> **What you should do**
Repeat exactly the lines below that lie between the line with "Task: Open the Что" and the line with "2212x1244 pixels.", counting both of those lines as part of the answer.

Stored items
○ ○ ○ ○ ○
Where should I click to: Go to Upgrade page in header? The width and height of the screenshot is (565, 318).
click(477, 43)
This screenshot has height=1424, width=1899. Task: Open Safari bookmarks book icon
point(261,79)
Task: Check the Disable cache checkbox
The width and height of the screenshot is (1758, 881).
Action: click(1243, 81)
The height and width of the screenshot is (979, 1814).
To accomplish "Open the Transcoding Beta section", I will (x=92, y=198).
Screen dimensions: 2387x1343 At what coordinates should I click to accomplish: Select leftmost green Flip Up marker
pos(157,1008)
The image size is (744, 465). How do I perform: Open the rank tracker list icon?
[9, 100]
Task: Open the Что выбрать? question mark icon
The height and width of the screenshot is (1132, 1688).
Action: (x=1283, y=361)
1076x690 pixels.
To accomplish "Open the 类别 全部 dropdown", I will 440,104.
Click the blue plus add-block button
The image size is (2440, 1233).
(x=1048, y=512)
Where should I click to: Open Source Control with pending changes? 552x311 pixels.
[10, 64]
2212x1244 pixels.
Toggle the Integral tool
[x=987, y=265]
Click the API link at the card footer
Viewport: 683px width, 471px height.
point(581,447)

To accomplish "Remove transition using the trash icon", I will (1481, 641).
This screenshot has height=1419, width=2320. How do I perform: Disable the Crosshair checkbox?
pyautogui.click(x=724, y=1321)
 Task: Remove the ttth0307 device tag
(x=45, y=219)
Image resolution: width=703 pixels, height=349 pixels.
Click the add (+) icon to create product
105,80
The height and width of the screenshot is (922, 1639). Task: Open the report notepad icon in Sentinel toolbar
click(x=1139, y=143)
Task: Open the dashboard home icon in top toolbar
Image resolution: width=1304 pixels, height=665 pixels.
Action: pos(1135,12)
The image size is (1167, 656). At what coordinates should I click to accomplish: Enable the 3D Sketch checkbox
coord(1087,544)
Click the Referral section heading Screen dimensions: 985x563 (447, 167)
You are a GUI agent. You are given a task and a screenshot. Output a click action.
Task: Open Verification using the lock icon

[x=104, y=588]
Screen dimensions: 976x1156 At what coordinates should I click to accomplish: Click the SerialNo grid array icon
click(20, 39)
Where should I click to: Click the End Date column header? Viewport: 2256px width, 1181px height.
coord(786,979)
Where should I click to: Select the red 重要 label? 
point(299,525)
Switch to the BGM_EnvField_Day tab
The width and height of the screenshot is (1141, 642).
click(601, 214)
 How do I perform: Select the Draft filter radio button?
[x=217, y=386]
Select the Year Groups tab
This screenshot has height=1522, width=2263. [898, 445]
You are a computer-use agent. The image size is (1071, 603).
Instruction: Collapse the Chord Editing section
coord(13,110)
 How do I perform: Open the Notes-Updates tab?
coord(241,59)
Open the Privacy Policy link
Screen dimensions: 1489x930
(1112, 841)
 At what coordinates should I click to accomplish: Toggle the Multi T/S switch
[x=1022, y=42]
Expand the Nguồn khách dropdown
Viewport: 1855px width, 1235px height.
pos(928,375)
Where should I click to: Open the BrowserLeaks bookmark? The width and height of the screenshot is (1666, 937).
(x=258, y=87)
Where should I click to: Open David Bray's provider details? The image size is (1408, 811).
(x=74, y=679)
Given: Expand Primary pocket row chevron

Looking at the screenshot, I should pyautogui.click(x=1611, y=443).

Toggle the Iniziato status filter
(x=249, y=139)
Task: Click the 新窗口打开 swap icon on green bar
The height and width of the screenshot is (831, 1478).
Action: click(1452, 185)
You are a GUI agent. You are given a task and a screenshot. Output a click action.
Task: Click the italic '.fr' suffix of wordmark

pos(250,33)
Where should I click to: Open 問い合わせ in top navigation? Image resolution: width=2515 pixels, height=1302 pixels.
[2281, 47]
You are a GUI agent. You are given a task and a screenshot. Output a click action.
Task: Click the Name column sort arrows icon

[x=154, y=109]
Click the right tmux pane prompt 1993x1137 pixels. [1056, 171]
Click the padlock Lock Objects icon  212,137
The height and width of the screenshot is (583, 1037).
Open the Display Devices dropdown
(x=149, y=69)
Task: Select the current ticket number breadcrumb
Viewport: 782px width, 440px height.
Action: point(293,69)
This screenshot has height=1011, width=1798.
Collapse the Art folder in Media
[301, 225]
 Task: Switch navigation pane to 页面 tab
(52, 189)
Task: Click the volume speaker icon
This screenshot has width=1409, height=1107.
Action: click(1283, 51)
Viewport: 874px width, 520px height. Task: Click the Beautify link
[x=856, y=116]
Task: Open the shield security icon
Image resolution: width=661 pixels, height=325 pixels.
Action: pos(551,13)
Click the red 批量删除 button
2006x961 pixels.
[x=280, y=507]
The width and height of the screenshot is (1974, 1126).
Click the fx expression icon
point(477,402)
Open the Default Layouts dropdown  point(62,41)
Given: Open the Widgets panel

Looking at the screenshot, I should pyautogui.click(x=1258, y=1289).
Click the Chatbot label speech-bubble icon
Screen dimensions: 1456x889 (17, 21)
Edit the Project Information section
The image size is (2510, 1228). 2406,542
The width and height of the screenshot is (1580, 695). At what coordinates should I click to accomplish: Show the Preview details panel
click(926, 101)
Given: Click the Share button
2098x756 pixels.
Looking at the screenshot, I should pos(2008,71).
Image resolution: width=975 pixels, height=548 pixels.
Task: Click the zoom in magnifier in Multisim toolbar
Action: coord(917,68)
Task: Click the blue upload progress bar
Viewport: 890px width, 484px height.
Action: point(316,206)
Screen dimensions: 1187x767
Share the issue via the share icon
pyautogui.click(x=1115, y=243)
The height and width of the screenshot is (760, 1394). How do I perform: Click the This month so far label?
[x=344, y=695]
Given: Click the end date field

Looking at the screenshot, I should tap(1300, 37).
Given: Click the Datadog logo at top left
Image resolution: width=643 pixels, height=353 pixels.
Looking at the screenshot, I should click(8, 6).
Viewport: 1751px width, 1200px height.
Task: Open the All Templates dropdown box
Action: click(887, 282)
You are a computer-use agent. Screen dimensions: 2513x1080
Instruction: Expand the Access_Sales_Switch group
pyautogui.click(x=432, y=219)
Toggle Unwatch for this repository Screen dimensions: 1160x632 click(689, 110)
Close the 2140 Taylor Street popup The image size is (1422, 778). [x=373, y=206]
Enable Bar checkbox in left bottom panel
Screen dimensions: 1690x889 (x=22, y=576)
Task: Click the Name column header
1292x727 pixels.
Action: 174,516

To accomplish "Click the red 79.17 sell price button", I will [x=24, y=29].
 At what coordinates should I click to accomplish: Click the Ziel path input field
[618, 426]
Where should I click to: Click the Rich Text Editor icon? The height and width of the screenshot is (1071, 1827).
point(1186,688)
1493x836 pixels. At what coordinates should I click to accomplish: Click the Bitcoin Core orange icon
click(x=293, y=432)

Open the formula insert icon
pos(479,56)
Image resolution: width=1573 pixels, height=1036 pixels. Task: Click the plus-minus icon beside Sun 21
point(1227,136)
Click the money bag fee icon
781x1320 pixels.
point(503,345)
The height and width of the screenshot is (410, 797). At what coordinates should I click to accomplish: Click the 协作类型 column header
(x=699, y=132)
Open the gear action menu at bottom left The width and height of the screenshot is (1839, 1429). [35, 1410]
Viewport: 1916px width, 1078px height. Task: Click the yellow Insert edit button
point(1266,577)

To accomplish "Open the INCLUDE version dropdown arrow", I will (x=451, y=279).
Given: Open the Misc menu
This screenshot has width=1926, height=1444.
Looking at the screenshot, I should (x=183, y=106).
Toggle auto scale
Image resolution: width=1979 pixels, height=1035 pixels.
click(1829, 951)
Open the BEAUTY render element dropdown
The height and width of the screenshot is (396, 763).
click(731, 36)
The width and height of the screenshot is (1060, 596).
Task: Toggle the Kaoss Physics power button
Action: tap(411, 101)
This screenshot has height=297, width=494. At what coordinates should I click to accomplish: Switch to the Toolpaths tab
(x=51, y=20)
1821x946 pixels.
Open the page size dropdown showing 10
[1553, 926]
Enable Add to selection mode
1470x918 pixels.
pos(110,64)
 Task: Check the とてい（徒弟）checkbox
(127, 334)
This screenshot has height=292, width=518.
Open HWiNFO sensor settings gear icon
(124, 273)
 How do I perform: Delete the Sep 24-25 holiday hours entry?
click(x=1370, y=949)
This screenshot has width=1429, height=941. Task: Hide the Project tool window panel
○ ○ ○ ○ ○
> **The completed task**
Task: Open the Что выбрать? question mark icon
The height and width of the screenshot is (1132, 1688).
Action: (x=1283, y=361)
1076x690 pixels.
To accomplish "Open the 类别 全部 dropdown", I will 440,104.
Click the blue plus add-block button
The image size is (2440, 1233).
(x=1048, y=512)
Where should I click to: Open Source Control with pending changes? 552x311 pixels.
[10, 64]
2212x1244 pixels.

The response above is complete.